[Saved data entries]
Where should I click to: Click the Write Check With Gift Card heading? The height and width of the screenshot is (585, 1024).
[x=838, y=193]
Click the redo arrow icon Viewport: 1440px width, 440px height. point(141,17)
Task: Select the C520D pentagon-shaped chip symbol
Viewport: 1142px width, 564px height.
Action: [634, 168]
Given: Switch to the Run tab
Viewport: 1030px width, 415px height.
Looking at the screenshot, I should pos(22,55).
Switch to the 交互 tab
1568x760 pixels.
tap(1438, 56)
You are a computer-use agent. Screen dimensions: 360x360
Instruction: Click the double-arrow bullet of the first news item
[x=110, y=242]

_REQUIRED ACTION_
Every line holding the string "Switch" should be copied here, so please find those lines in the data.

_EXPECTED ANSWER_
Given: Switch to the Run tab
Switch to the 交互 tab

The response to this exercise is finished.